Durante mi niñez, raro era el día en el cual yo no oyera hablar de las muertes habidas por la tuberculosis. De cómo el piojo verde causaba el tifus y de fallecimientos por mor de enfermedades que pocos se atrevían a nombrarlas. Me aturdían lo rezos del rosario de mañana cuando las voces de los oradores me despertaban y me impedían dormir nuevamente. Me inquietaba cruzarme con un entierro. Que no eran pocos. Aunque veía la muerte como algo imposible. Lejos estaba yo de pensar lo que me esperaba...
El 21 de julio de 1972 me tocó ser testigo directo de cuanto aconteció después de chocar un ferrobús de Cádiz y un tren expreso entre las localidades de El Cuervo y Lebrija. Muchísimo fueron los muertos y los heridos. Pero nadie quiso contar la conversación que mantuve con una autoridad eclesiástica, llegada desde Sevilla para asesorar sobre qué hacer con las personas fallecidas. Los testigos de esa disputa creyeron conveniente tener la boca cerrada. Eran otros tiempos. Y el miedo aún estaba a la orden del día.
Cuando los años y los achaques me hicieron comprender que debía cerrarle la puerta al aburrimiento, practicando actividades acordes con mis capacidades, y disfrutar de ese día a día que ha puesto tan en boga El Cholo Simeone, resulta que el catorce de marzo del año que todavía corre, se nos impuso un estado de alarma para hacerle frente al coronavirus: pandemia que no cesaba de matar -aún sigue haciendo de las suyas-. Estuve enclaustrado cincuenta y siete días.
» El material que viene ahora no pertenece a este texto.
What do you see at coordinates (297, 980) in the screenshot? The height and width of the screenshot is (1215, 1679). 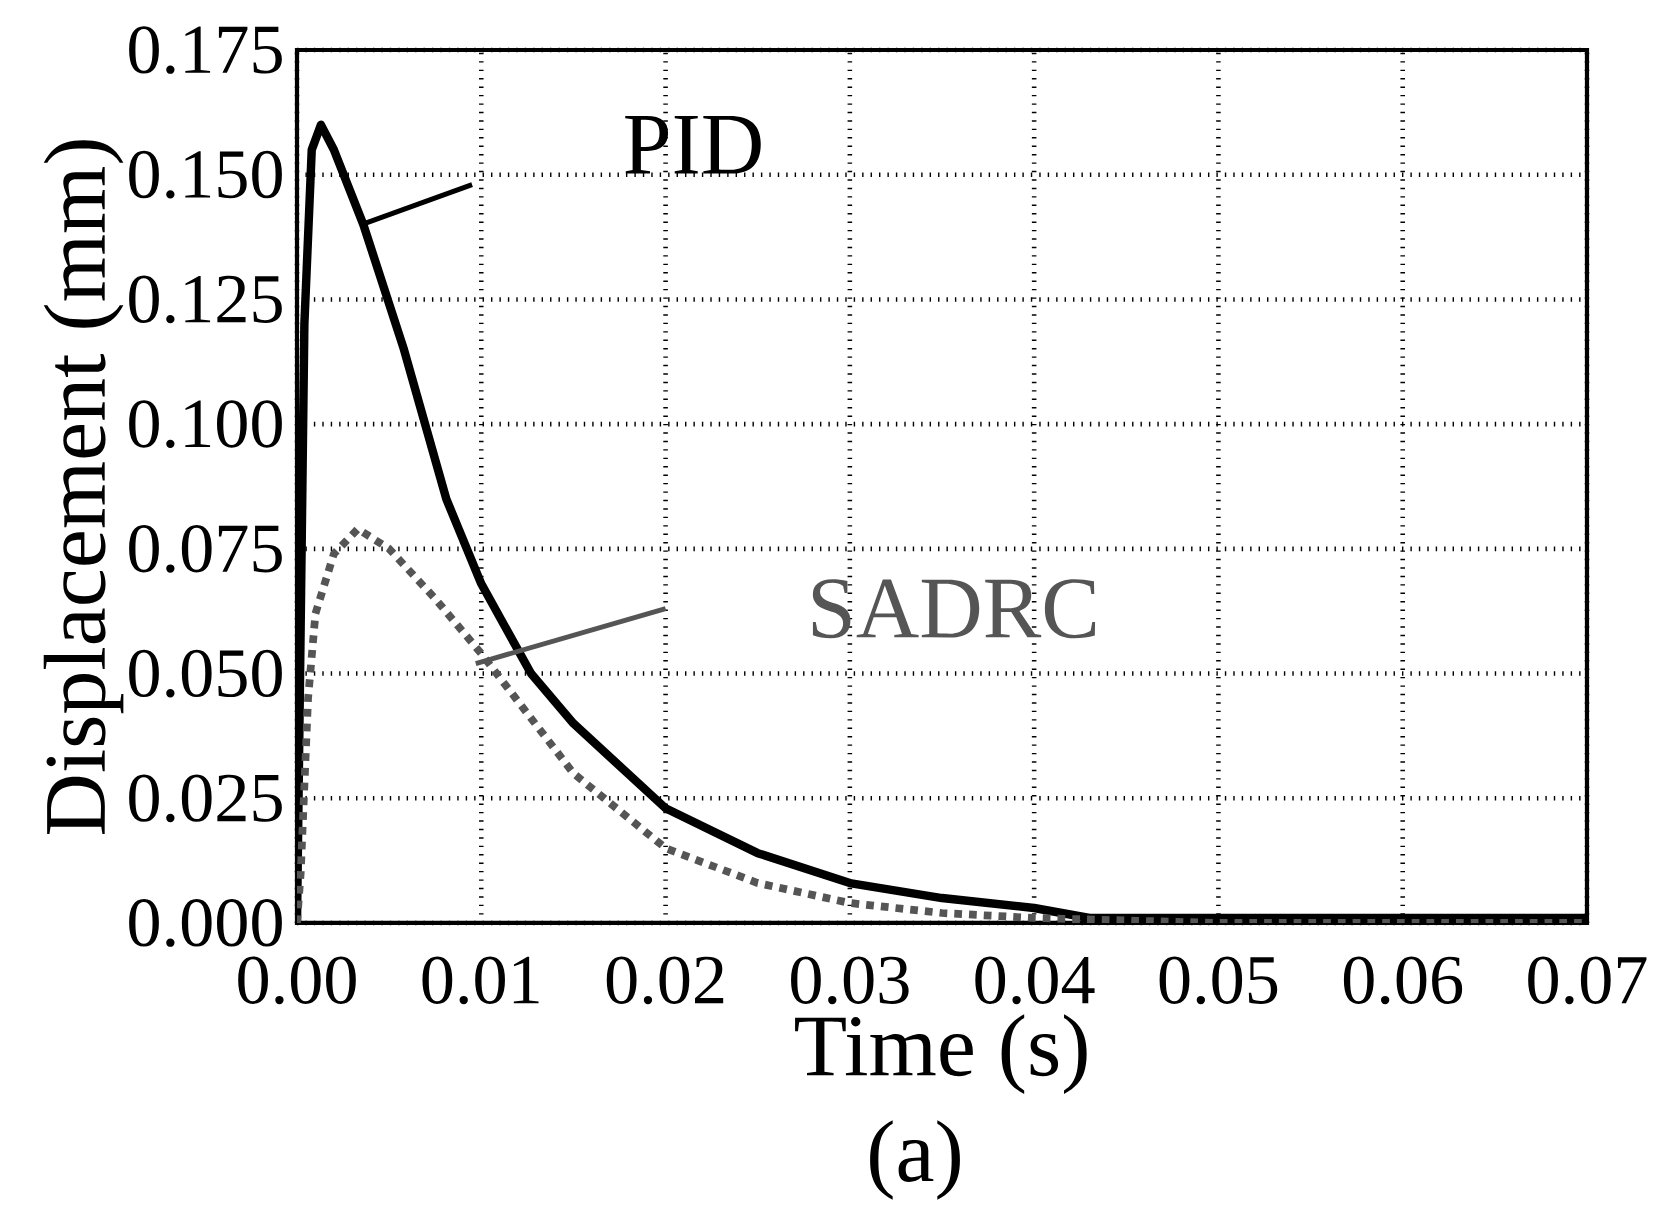 I see `x-tick-label: 0.00` at bounding box center [297, 980].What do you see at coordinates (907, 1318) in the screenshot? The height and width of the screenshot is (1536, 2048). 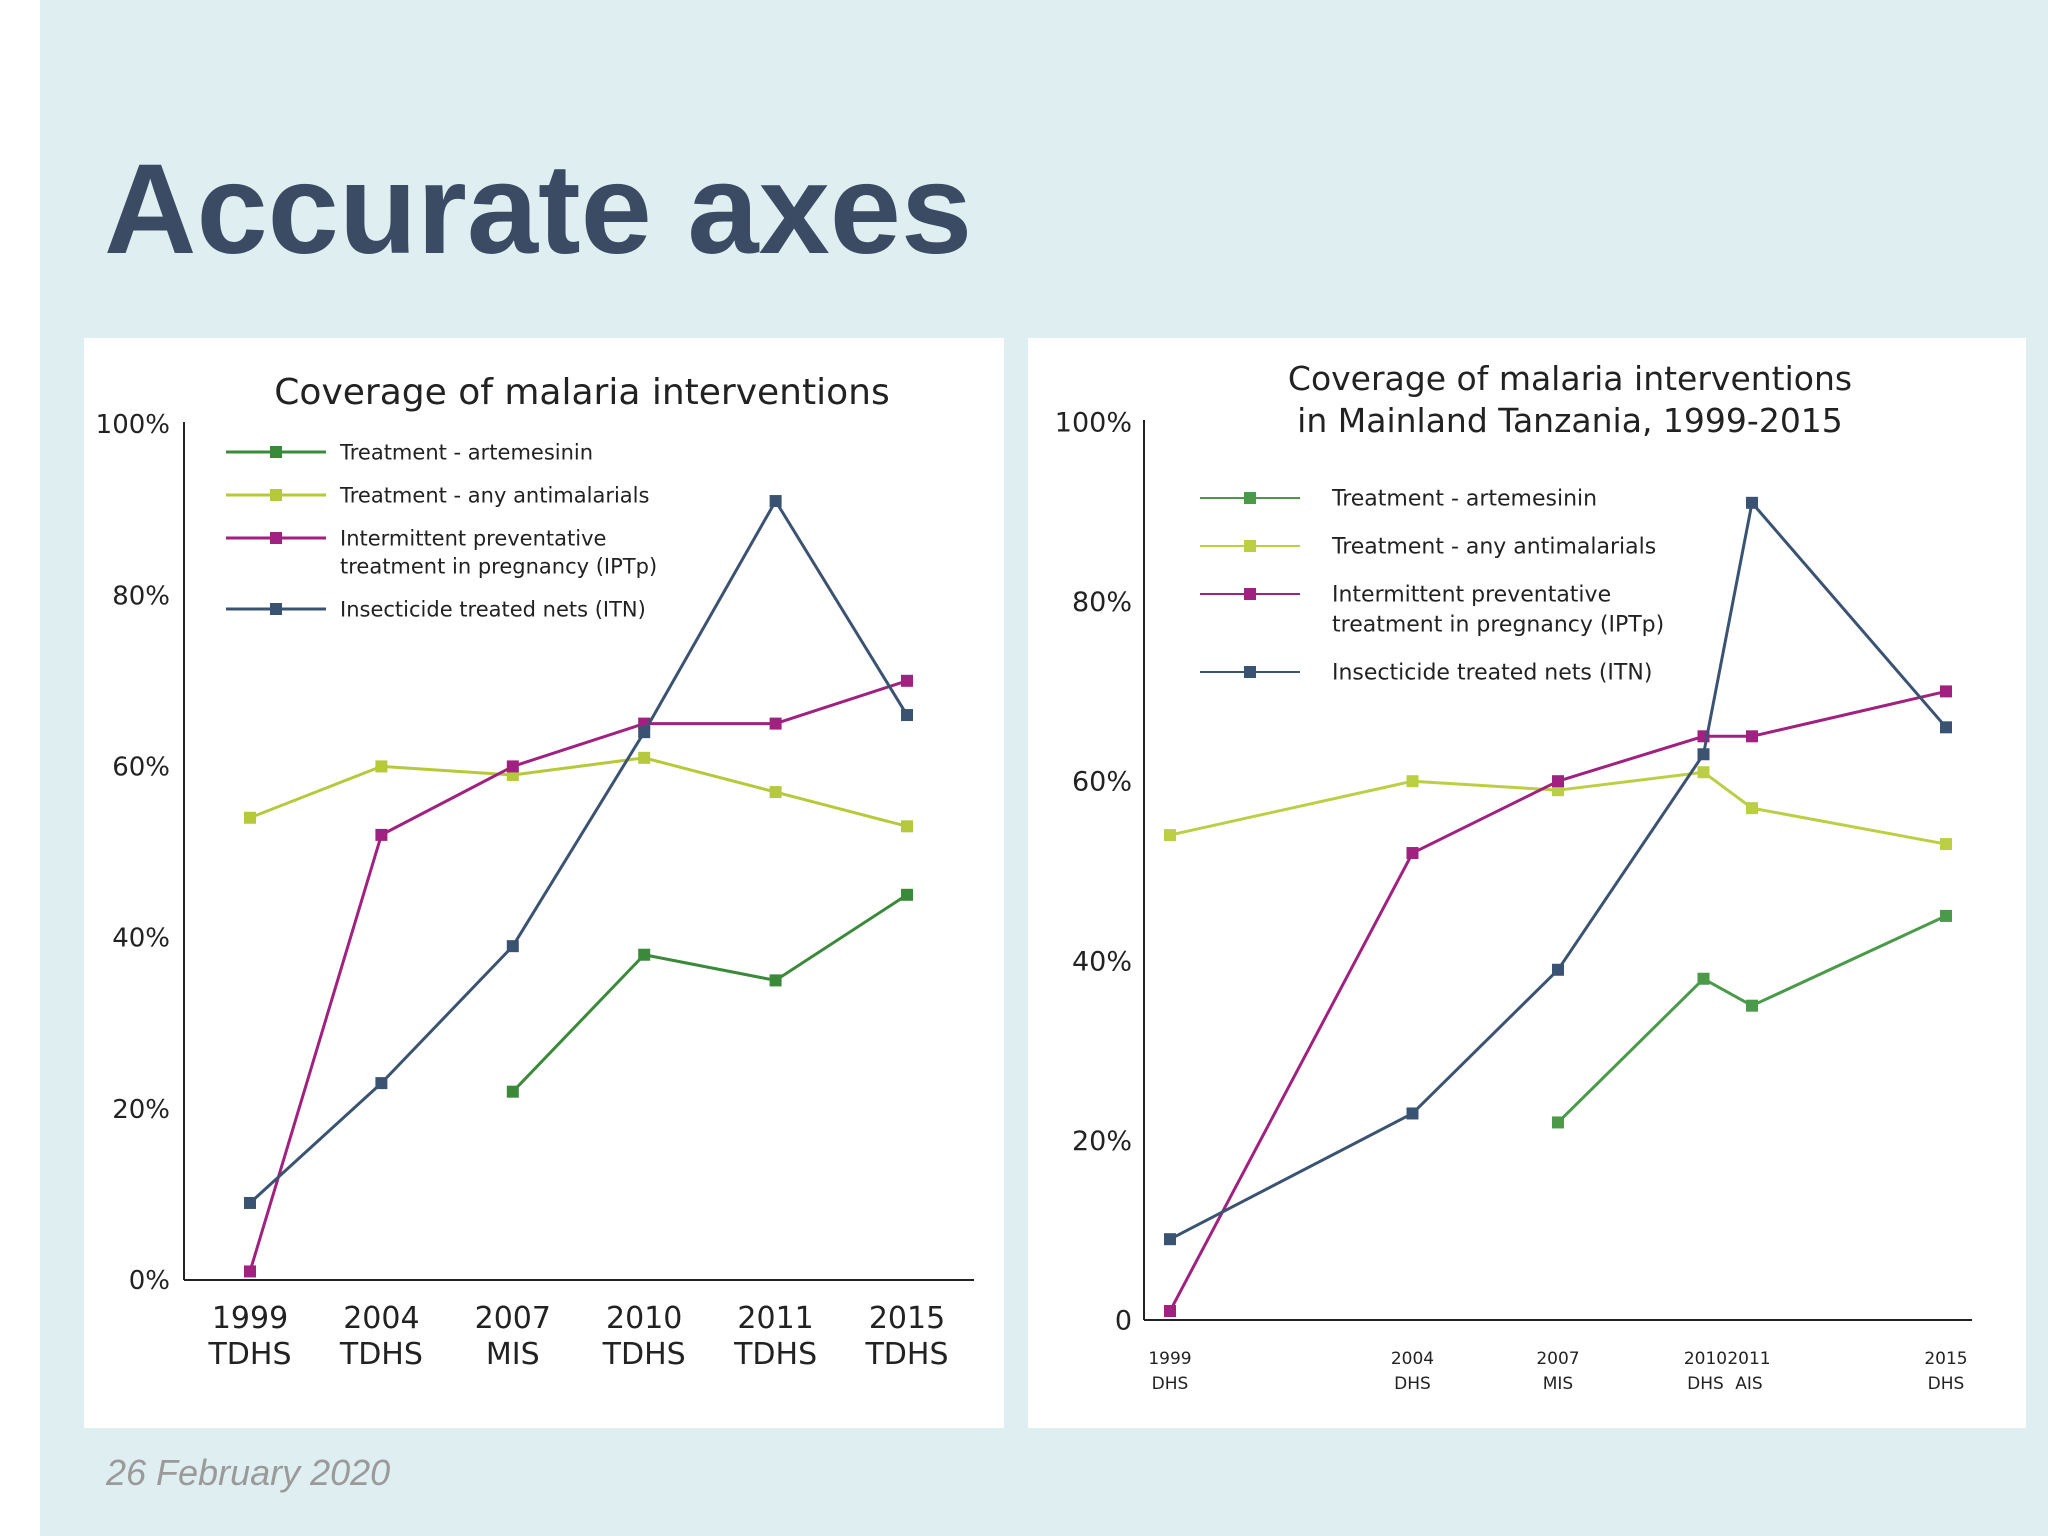 I see `left-chart-x-tick-label: 2015` at bounding box center [907, 1318].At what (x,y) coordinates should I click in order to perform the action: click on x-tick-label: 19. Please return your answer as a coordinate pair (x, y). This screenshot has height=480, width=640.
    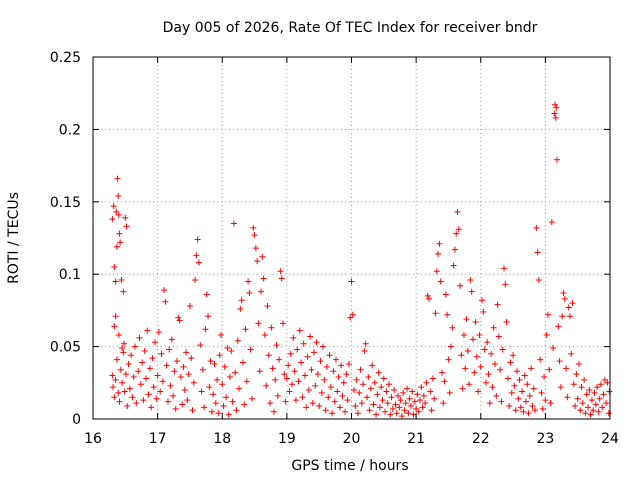
    Looking at the image, I should click on (287, 439).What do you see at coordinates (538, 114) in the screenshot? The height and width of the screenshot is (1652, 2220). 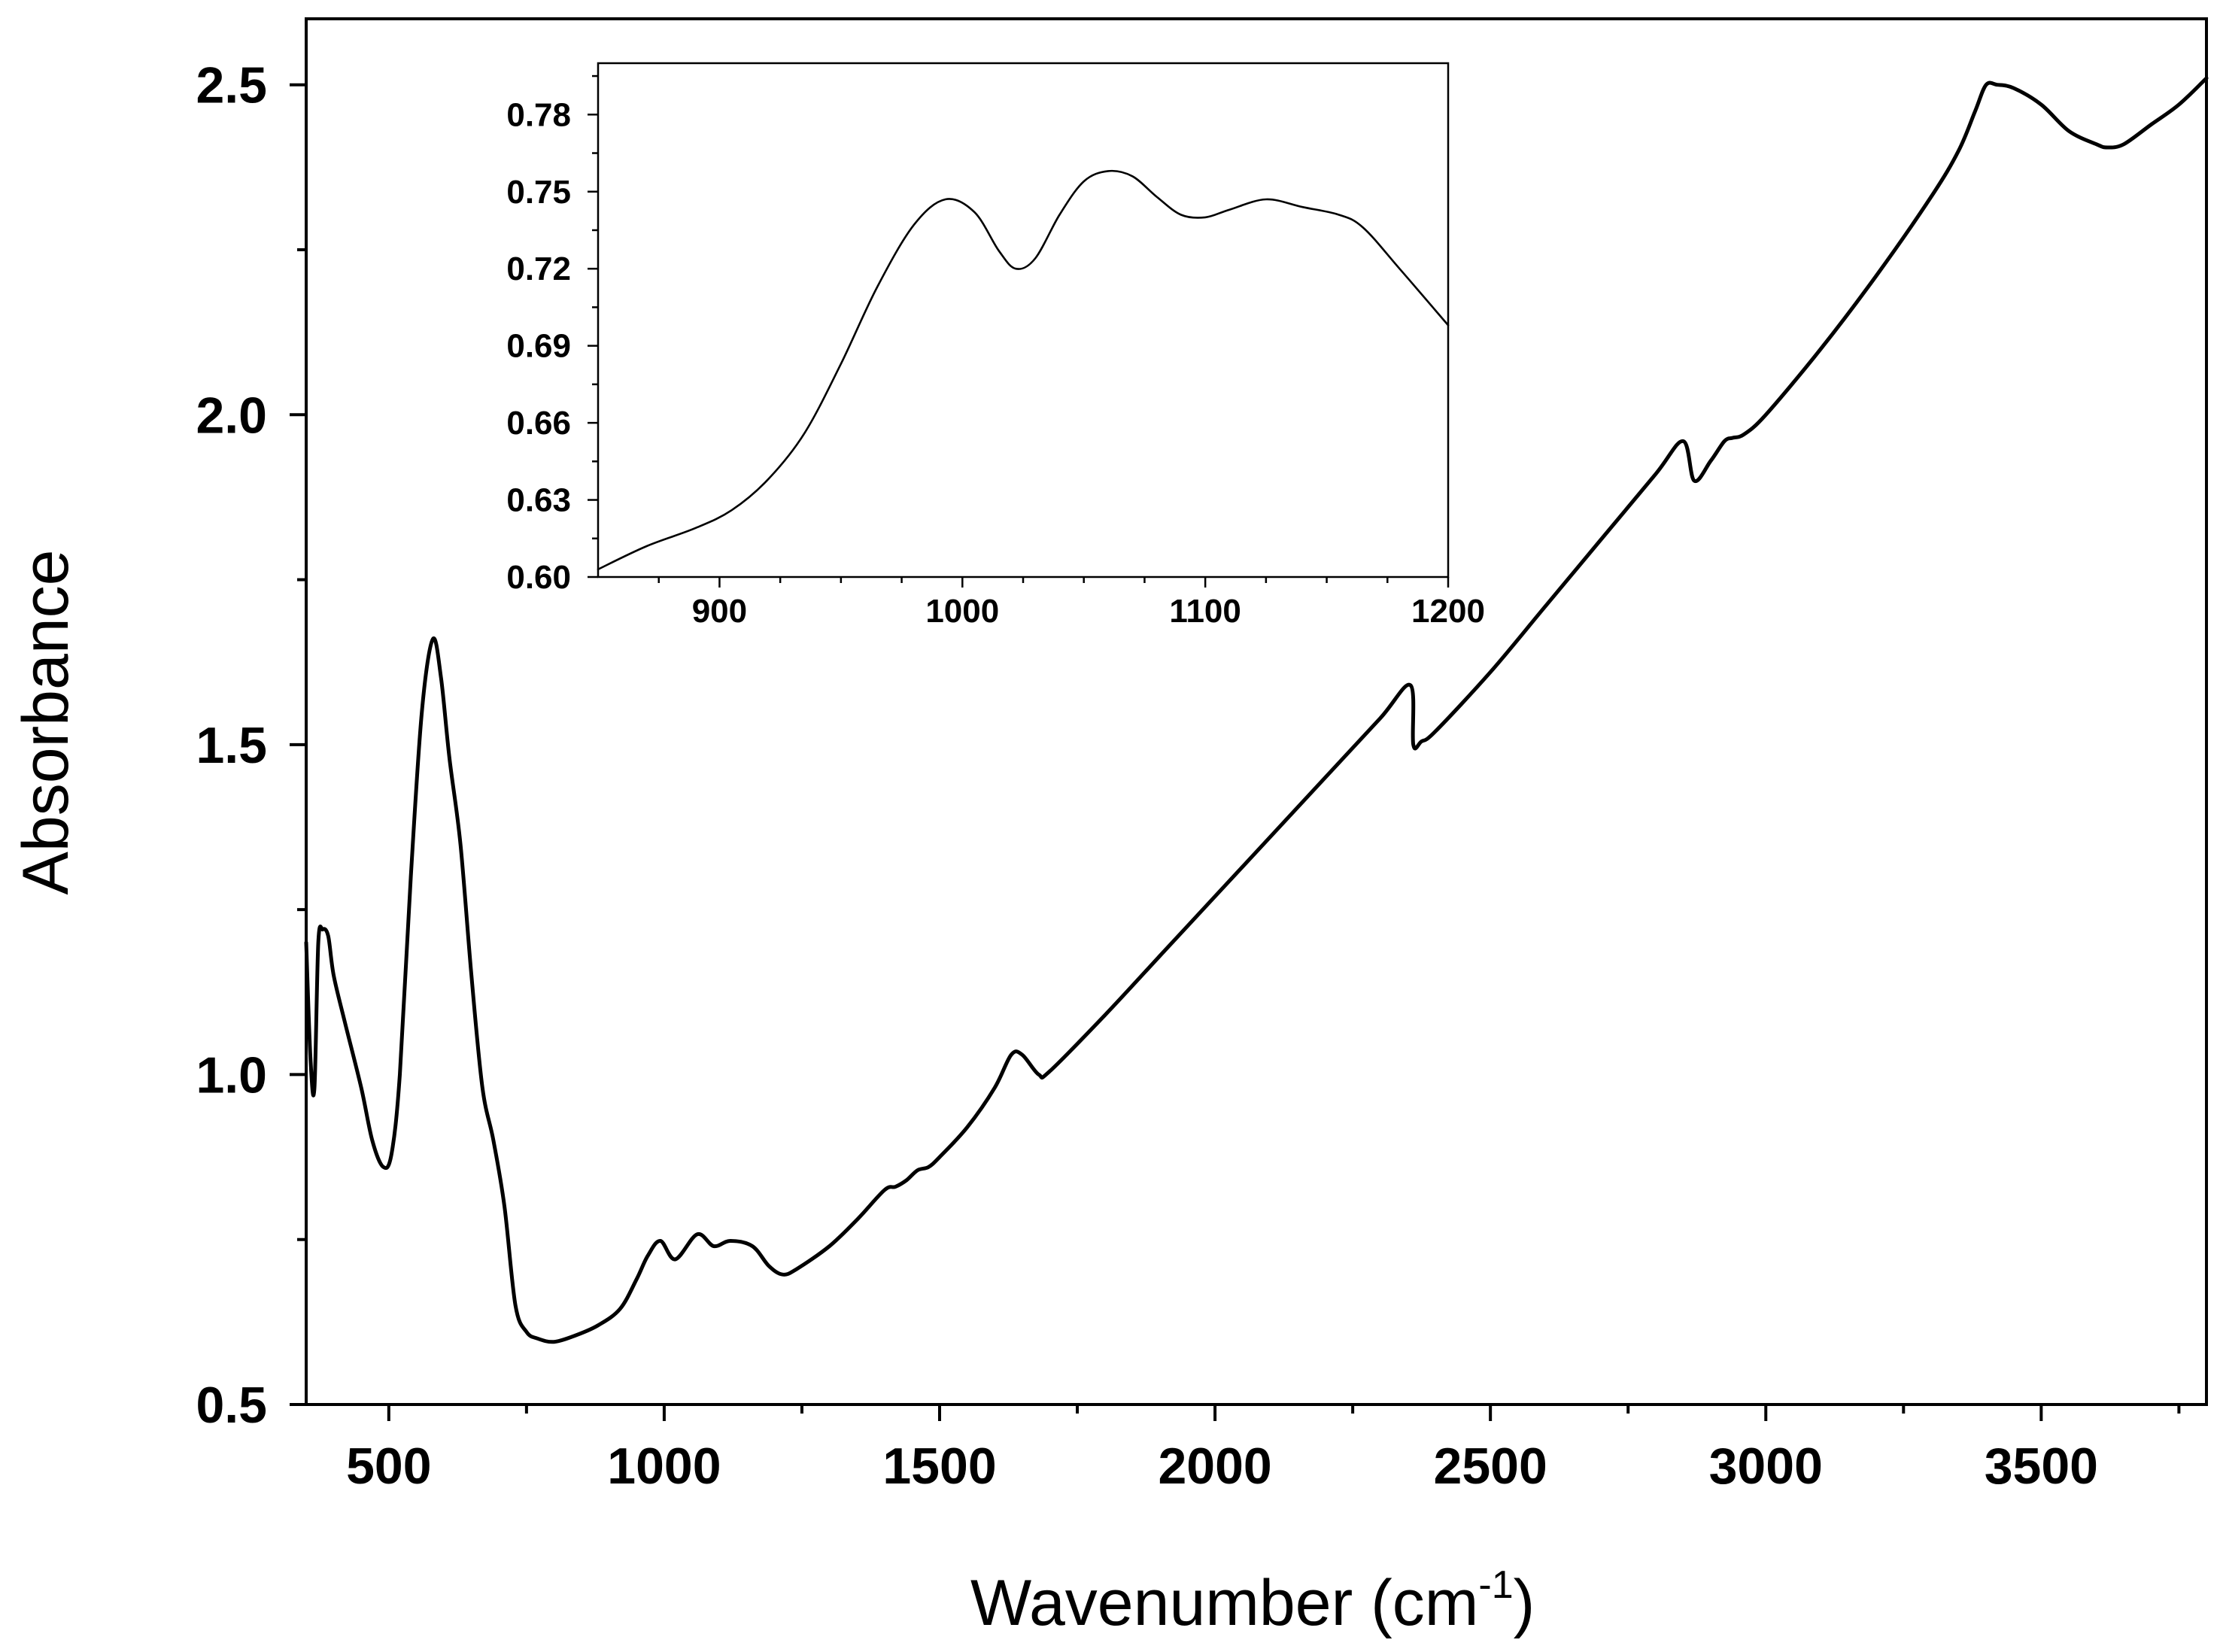 I see `inset-y-tick-label: 0.78` at bounding box center [538, 114].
Mis nervios se desataban cada vez que mi mujer tenía que hacer la compra. Por más que la hiciera de prisa y corriendo. Poco a poco me fui relajando. Aunque nunca incumplí las normas. Bien cabría aquí esa frase torera: nunca se le puede perder la cara... Máxime cuando las informaciones de los medios de comunicación eran aterradoras. La gente se moría a chorros y los hospitales estaban colapsados. Hubo momentos en los que parecía que todos los mayores acabaríamos palmándola.